Die Verbraucherpreise in Deutschland liegen auf Jahresbasis im Vergleich von Mai 2015 zum Mai 2016 bei +0,1%. Zieht man die wichtigere Kennzahl des Harmonisierten Verbraucherpreisindex (HVPI) heran, der für die EU-Statistiken verwendet wird, liegt die Inflation bei 0,0%. Wobei man sich schon fragen kann, ob das so stimmen kann mit den Wohnungsmieten bei +1,1% in einem Jahr? So ein geringer Anstieg? Naja…

Verbraucherpreise

Es gibt immer wieder Kommentare von Ökonomen, Bankexperten und auch von der EZB selbst, dass ja der Ölpreis der Hauptgrund für die niedrige Inflation sei. Das mag sogar stimmen. Nur ist man bei der EZB im März 2015 doch mit seiner mtl. 60 Milliarden Euro-Geldschwemme + Negativzinsen angetreten um genau diesem Effekt entgegenzuwirken. Von daher müsste man doch gerade trotz bremsendem Ölpreis-Effekt einen Anstieg bei der Inflation bemerken – aber nach wie vor passiert nichts.

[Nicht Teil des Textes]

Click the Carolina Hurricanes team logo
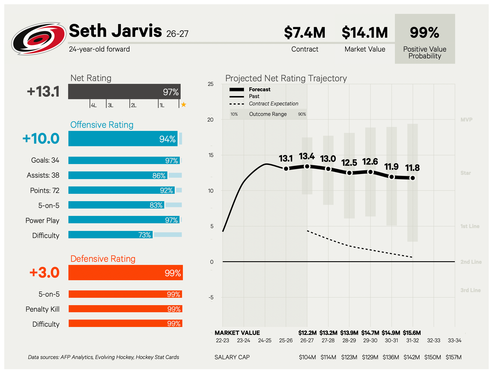click(39, 39)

Zusätzlich zu den Verbraucherpreisen wurden heute die Entwicklungen bei den Löhnen mit +2,1% auf Jahresbasis veröffentlicht. Auch die Konsumausgaben in Deutschland zeigen: Löhne rauf, Konsumvolumen rauf – nur die Preise steigen nicht – aber gerade das braucht doch der Mario Draghi!

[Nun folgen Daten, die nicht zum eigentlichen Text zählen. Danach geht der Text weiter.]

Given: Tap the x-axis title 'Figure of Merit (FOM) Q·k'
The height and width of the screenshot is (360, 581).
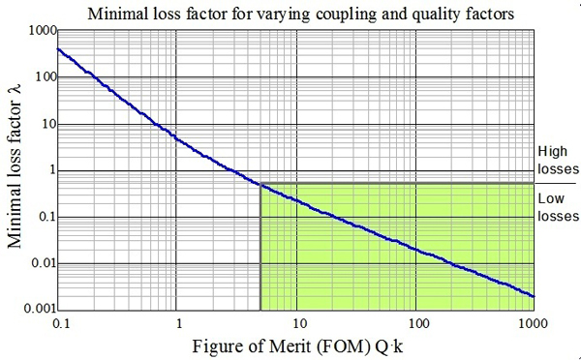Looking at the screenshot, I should click(297, 342).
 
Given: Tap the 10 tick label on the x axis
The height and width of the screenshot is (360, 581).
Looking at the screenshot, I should click(297, 320).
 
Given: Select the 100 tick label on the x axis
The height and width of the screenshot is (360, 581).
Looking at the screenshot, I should click(416, 320).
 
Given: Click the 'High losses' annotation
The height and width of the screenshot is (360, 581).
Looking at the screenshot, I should click(556, 160).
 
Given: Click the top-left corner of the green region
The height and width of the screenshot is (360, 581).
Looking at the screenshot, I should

Bei der Entwicklung der monatlichen Tarifverdienste einschließlich Sonderzahlungen bestehen große Unterschiede zwischen den einzelnen Wirtschaftszweigen. Am stärksten erhöhten sich im Zeitraum vom ersten Quartal 2015 bis zum ersten Quartal 2016 die Tarifverdienste im Bereich der sonstigen wirtschaftlichen Dienstleistungen (+ 3,4 %). Hier wirkte sich vor allem das Tarifplus im Bereich der Vermittlung und Überlassung von Arbeitskräften (+ 3,5 %) im zweiten Quartal 2015 aus. Im Bereich der Energieversorgung wurden im ersten Quartal 2016 hohe Einmalzahlungen gewährt. Dadurch stiegen die tariflichen Monatsverdienste mit Sonderzahlungen im Vergleich zum Vorjahresquartal mit + 3,0 % wesentlich stärker als ohne Sonderzahlungen (+ 1,6 %). Ebenfalls deutlich überdurchschnittlich entwickelten sich die Tarifverdienste einschließlich Sonderzahlungen im Handel (+ 2,8 %). In einigen anderen Bereichen, beispielsweise im Gastgewerbe (+ 1,2 %) sowie im Bereich Verkehr und Lagerei (+ 1,0 %), stiegen die Tarifverdienste einschließlich Sonderzahlungen im Vergleich zum ersten Quartal 2015 hingegen unterdurchschnittlich. Vor allem bedingt durch Einmalzahlungen im Kohlenbergbau im ersten Quartal 2015, die im ersten Quartal 2016 nicht anfielen, waren die Tarifverdienste im Bereich Bergbau und Gewinnung von Steinen und Erden sogar niedriger als im Vorjahresquartal (– 0,6 %).